要做的事 – 接着下文关于罗马数字转整数的题解往下写，从其最后一行之后续完这段内容。

原文摘录 –
--------------------------------------------------
LeetCode 13. Roman to Integer

https://leetcode.com/problems/roman-to-integer/#/description

Given a roman numeral, convert it to an integer.

Input is guaranteed to be within the range from 1 to 3999.

• 字符串简单题，要搞清楚转换规则。如果当前字母比前一个大，则相减，比如IV = 5 - 1；否则就相加，比如VI = 5 + 1，II = 1 + 1。
• 罗马数字_百度百科
  • http://baike.baidu.com/link?url=JBuRWsGjAmYIlIhaPN_ywmIJBMrTWT6iKb2-WhqyTA6RqitOQuqnvQ2PHVfelAf00iGWWtgTzUjB3W4YMR0XWLfadA6YVi_s2J1aUgb-n1eBewvqGmyRpdH3VsVVs4q3

#include <iostream>
#include <string>
using namespace std;

class Solution {
public:
    inline int map(const char inCh)
    {
        switch (inCh)
        {
            case 'I': return 1;
            case 'V': return 5;
            case 'X': return 10;
            case 'L': return 50;
            case 'C': return 100;
            case 'D': return 500;
            case 'M': return 1000;
            default:    return 0;
        }
        
    }
    
    int romanToInt(string s)
--------------------------------------------------
所给条目 –
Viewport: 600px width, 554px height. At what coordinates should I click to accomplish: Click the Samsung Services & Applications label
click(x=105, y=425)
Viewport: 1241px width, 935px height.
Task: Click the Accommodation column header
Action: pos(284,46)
--------------------------------------------------
练习结果 –
    {
        int result = 0;
        
        for (size_t i = 0; i < s.size(); i ++) {
            if ((i > 0) && (map(s[i]) > map(s[i - 1]))) {
                result += map(s[i]) - 2 * map(s[i - 1]);
            } else {
                result += map(s[i]);
            }
        }
        
        return result;
    }
};

int main ()
{
    Solution testSolution;
    string sTest[] = {"XXI", "XXIX"};

    for (int i = 0; i < 2; i ++)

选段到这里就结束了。